Was he trying to convince himself? To bury guilt and ghost under the heavy weight of forgetting?

He tapped lightly at the door, and I unlocked it. It wouldn't be the first time he'd seen me in my underthings  . . .

. . . But it would be the first time he took me in this room, where the old-fashioned decor was more reminiscent of quiet evenings by the fire than gasping and excitement.

He glued himself to me before I was able to decide if he was looking for pleasure or consolation. He remained still for several seconds, his nose buried in my neck, jerking slightly as his body adjusted to mine. Like a wounded child taking refuge in his mother's bosom.

I ran my hand over the nape of his neck, a long, gentle movement that I thought more comforting than erotic, and that he took as an invitation. His palm caressed my back, wandering down the valley to my rounded buttocks. Reflexively, my pelvis responded to his touch. Again, he took this as a sign to continue. He and I had not made love since the two times I had given in to Louie at the Hôtel des Charmes.

Which part of the new Annabelle, the woman I had just discovered in the mirror, still belonged to him?

“We haven't christened this room yet, have we?” he whispered in my ear.

He had never said that kind of thing before. Our lovemaking was usually so ordinary, so devoid of challenge. It lacked any sense of play. What was going on with him?

I contemplated the two of us in the giant mirror, and how the raw lighting of the summer afternoon sculpted us; we were as beautiful as we could be. Any third-party witness would have said we were well matched. I was not the only one who had changed. The difference was more subtle in him than me, but for a second I could have sworn I saw that same rough and carnivorous, cannibalistic smile that Louie reserved for his prey.

“Come!”

Without further ado, he carried me to the bronze-footed marble table and laid me across the cold stone. I barely had the time to shiver before he pulled me toward him, my legs spread wide, my feet hanging in midair. He pushed my thighs up toward my hips and leaned down until he was facing my panties. I could feel his hot breath through the satiny cotton, titillating my hitherto bone-dry vagina.

He pushed the material aside with one finger and began licking my vulva from bottom to top, as though painting me with his tongue. Whenever he reached my erectile mound, which was still hiding under its protective skin, he started from the beginning again. His diligence was textbook worthy.

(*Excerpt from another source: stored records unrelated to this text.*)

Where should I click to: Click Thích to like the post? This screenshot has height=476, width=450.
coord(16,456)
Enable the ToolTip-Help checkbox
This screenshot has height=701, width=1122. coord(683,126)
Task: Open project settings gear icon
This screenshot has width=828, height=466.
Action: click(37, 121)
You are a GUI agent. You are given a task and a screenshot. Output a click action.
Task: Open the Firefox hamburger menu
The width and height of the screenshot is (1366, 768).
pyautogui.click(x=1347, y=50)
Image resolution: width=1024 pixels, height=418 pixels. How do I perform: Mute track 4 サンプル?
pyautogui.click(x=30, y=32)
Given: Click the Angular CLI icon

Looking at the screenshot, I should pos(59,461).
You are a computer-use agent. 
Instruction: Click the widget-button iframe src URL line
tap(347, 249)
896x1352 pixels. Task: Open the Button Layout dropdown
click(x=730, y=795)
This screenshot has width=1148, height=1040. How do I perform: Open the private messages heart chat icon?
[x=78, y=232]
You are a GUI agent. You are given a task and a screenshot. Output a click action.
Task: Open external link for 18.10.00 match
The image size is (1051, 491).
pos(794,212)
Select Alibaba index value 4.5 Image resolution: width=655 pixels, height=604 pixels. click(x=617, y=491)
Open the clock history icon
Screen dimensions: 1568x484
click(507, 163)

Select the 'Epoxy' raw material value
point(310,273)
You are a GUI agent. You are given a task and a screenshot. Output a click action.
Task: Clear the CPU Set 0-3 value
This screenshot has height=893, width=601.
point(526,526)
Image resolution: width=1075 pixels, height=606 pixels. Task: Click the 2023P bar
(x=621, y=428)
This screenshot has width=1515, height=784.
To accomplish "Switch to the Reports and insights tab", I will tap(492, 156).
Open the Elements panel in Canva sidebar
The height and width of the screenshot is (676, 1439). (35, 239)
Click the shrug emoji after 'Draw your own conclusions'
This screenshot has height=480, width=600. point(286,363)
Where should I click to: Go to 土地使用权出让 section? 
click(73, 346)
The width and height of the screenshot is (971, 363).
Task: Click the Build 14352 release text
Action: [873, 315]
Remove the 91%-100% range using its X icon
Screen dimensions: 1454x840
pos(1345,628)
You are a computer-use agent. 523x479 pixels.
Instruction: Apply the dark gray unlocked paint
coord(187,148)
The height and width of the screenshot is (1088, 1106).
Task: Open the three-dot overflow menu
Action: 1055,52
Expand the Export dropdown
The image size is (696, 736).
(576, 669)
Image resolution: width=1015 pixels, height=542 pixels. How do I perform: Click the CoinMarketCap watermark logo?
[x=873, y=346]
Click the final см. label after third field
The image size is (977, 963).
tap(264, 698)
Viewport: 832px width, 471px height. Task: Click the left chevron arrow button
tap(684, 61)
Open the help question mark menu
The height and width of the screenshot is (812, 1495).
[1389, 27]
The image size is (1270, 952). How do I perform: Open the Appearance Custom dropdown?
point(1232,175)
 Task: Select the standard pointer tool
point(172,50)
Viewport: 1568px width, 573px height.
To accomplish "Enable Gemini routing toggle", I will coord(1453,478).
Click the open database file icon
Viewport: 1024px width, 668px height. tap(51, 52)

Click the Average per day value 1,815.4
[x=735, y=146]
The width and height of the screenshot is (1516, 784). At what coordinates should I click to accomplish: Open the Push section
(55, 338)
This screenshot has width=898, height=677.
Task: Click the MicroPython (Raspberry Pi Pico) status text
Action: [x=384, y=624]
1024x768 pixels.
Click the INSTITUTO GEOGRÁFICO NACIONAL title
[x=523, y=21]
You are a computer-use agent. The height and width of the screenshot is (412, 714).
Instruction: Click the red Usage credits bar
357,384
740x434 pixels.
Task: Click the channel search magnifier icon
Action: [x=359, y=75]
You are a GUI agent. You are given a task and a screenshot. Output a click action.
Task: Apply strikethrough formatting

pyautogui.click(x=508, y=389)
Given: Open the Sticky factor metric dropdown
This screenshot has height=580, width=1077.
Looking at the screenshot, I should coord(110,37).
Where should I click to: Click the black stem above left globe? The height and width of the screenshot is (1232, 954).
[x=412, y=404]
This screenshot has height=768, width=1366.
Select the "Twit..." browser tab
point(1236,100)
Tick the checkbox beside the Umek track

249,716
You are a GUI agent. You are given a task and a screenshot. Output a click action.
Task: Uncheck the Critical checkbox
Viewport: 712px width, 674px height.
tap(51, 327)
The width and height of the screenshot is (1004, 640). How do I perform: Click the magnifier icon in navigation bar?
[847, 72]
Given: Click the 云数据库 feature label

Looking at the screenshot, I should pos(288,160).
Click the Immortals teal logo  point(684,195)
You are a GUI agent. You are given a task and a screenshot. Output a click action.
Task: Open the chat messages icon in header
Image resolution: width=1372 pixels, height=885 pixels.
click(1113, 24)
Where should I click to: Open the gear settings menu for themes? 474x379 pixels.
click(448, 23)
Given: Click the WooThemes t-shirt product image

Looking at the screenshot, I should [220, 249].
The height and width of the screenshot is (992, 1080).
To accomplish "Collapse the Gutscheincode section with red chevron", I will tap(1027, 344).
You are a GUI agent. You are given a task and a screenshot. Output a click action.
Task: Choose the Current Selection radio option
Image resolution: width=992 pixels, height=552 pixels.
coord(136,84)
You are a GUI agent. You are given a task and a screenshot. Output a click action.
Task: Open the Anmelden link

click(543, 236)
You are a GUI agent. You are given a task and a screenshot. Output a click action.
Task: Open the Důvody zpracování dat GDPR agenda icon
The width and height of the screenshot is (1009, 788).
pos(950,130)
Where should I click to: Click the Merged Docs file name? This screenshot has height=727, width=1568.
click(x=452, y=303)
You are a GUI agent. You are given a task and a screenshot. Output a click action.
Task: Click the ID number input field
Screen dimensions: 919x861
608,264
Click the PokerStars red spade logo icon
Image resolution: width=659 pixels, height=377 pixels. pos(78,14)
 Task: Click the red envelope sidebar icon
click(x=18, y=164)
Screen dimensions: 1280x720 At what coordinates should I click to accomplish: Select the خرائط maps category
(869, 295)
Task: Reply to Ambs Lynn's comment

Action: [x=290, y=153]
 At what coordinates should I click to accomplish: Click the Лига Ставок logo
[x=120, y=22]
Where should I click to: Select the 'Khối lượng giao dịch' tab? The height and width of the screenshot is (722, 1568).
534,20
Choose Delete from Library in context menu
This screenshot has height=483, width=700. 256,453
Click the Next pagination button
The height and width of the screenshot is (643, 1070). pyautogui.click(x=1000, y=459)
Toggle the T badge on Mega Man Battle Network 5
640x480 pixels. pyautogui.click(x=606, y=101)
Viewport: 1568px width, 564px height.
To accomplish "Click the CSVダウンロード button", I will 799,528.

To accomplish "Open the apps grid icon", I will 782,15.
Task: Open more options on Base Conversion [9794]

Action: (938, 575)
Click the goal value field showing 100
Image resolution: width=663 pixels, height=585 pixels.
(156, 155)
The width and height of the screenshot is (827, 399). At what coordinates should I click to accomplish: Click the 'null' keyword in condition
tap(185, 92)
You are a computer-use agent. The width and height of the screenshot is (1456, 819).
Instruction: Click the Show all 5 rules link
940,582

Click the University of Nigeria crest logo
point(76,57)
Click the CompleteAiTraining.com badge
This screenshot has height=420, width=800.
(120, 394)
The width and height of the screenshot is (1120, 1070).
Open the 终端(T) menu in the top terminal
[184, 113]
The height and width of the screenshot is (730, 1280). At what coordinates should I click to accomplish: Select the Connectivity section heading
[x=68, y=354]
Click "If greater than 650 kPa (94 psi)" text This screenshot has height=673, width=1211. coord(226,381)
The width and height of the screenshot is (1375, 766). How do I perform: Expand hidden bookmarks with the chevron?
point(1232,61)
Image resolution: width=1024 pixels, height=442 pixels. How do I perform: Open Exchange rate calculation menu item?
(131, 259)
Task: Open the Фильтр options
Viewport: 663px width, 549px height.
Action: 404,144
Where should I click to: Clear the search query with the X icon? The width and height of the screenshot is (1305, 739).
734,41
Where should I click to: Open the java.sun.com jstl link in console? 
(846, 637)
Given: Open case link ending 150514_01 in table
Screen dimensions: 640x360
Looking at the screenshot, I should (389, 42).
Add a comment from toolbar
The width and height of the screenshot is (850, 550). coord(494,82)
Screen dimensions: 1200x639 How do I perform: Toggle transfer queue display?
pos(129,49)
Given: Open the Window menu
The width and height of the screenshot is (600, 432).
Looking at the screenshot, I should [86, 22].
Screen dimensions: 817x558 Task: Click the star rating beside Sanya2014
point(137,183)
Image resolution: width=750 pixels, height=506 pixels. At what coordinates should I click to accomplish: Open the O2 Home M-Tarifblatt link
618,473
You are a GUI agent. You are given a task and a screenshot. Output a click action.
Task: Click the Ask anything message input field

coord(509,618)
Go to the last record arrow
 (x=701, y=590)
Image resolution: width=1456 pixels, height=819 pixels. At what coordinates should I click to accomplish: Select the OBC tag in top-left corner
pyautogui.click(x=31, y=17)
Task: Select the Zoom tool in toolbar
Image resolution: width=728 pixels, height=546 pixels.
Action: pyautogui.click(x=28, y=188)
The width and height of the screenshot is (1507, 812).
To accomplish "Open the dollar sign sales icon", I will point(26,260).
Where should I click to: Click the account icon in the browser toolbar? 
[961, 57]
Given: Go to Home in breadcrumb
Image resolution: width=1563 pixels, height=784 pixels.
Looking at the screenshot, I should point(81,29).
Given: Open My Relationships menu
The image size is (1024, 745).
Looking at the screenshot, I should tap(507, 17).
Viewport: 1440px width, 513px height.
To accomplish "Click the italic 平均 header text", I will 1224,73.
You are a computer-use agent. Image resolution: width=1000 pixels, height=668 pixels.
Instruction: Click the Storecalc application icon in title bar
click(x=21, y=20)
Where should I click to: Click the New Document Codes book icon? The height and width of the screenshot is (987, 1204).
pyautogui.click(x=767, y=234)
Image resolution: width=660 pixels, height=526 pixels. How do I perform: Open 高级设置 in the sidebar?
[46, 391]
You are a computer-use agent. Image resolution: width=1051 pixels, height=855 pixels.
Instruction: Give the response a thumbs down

Happily, he made up for such studious awkwardness: his tongue moved at an excruciatingly slow pace, driving me wild:

“Faster . . .”

“Otherwise, is everything okay for you?”

“Yes,” I fibbed. “But faster.”

He obeyed, and not without success. With each lick of the tongue, I could feel my lips opening wider, readying themselves for entry. Of course, with his metronomic movements and concentrated efforts to moisten the entire area, he never lingered long enough for my taste on my sensitive button. It wanted more, much more. His hands wandered to my breasts, kneading them in a not at all displeasing way. I placed my index finger on my lonely clitoris and began rolling it under its jacket, such as I had learned to do long ago.

Disconcerted by my initiative, David froze:

“You are so beautiful like that . . .”

But I heard more than his smooth, enchanting voice in those sweet words. It was joined by ten voices, one hundred or even one thousand voices, as many as the Hôtel des Charmes could fit men at my mercy.